The former Ananda, SSC and Sri Lanka captain feels that the lack of spectator interest in school cricket at present is due to poor standards dished out at school level. “The quality of cricket that is produced is poor and discourages spectators. Spectators will always be there if quality cricket is played, maintaining high standards. School cricket could attract spectators like in the past if standards are improved,” he added.

“During our days, future Sri Lankan stars could be identified from junior cricket level. Then when we played first XI cricket, more than half of the top 20 schoolboy cricketers were assured of their places in the national pool. But it is altogether a different scenario now due to poor standards. Even if a player has performed well at school level now, he will find it hard and unable to absorb the pressure at club or national level.

“That is why we don’t see schoolboy cricketers stepping straight into the national team and cementing their places as was the case during our era,” Ranatunga said.

The Observer Schoolboy Cricketer of the Year contest is sponsored by Sri Lanka’s national mobile service provider - SLT Mobitel, which has taken the four-decade-old contest towards new horizons.

The entry of Mobitel 13 years ago to provide financial support to the oldest Cricket Awards show in Sri Lanka has undoubtedly lifted the standard of the contest after its humble beginnings way back in 1978/79. Since then, it has come a long way to set new standards inspiring other media organizations to conduct similar contests.
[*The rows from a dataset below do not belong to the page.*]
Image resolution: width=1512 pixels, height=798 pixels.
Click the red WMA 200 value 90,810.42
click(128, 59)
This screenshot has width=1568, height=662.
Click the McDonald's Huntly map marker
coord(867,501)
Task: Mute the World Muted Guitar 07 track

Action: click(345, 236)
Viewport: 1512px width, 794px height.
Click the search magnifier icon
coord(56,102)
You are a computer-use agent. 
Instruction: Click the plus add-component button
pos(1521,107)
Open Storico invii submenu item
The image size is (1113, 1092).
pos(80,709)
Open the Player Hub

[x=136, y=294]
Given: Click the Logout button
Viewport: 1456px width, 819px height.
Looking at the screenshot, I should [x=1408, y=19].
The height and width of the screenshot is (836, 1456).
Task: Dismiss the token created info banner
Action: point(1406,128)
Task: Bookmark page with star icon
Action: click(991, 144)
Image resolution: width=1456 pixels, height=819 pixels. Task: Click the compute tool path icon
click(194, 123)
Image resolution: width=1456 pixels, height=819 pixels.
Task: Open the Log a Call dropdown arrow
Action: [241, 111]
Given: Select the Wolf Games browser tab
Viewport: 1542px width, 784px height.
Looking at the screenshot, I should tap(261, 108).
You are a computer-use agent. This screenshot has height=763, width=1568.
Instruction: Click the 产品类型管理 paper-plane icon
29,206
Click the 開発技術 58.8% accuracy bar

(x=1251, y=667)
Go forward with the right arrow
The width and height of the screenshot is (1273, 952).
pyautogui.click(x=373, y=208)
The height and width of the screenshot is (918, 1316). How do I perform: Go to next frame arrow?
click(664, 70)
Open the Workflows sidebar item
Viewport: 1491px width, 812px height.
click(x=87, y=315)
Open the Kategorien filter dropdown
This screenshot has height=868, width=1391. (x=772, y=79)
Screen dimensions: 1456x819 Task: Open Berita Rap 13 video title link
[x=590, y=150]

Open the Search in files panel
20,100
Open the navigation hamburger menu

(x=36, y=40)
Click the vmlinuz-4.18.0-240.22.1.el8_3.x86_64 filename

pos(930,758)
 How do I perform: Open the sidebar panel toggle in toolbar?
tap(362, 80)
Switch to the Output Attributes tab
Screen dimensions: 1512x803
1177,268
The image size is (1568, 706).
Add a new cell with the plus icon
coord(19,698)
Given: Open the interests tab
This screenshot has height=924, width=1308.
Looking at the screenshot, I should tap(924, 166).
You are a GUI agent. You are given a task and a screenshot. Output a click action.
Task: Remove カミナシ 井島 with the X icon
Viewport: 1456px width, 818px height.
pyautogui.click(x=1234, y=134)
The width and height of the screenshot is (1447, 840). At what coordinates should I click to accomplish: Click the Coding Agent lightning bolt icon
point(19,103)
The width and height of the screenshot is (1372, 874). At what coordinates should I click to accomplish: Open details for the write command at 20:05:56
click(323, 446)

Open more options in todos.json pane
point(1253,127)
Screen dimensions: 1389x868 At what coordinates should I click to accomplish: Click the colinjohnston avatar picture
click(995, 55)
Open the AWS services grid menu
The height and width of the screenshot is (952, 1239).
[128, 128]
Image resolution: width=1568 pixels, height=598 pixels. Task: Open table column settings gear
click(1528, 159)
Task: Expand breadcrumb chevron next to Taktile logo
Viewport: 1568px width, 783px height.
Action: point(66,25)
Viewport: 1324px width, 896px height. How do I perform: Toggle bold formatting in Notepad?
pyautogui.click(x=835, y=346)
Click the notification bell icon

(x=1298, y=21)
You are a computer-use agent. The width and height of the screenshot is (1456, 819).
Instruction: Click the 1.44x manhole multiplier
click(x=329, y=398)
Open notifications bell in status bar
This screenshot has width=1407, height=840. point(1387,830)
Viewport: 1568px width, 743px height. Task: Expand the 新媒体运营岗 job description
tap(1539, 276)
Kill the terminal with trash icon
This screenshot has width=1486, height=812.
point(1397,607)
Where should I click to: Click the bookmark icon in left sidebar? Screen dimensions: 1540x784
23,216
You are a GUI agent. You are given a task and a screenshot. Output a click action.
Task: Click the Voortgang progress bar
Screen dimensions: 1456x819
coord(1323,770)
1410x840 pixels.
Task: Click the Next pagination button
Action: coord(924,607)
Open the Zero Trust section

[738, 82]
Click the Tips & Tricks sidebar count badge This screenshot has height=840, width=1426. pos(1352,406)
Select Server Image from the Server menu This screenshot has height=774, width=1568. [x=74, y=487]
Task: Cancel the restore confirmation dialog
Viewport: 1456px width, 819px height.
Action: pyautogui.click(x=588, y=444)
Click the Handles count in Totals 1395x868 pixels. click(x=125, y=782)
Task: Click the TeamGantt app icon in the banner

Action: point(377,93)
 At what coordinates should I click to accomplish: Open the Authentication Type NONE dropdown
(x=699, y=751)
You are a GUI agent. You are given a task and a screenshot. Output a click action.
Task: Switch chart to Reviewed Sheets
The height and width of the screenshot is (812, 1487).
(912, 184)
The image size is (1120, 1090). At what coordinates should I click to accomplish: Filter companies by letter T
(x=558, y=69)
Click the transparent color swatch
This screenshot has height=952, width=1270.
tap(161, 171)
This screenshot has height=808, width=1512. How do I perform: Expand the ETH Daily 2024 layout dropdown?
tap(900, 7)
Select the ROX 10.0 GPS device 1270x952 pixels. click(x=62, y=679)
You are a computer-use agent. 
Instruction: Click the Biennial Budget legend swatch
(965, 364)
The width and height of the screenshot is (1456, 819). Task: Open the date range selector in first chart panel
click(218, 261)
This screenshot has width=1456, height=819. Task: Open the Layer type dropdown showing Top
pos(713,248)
Sri Lanka’s flagship English newspaper - the Sunday Observer - realized the need to recognize the raw talent of the country’s schoolboy cricketers and reward them at a time when there had been no organized inter-school cricket tournaments, apart from the traditional first XI matches of the so-called leading schools.

But the introduction of the show and its expansion to have a separate segment for outstation schoolboy cricketers went a long way in inspiring the talented cricketers in the far flung areas.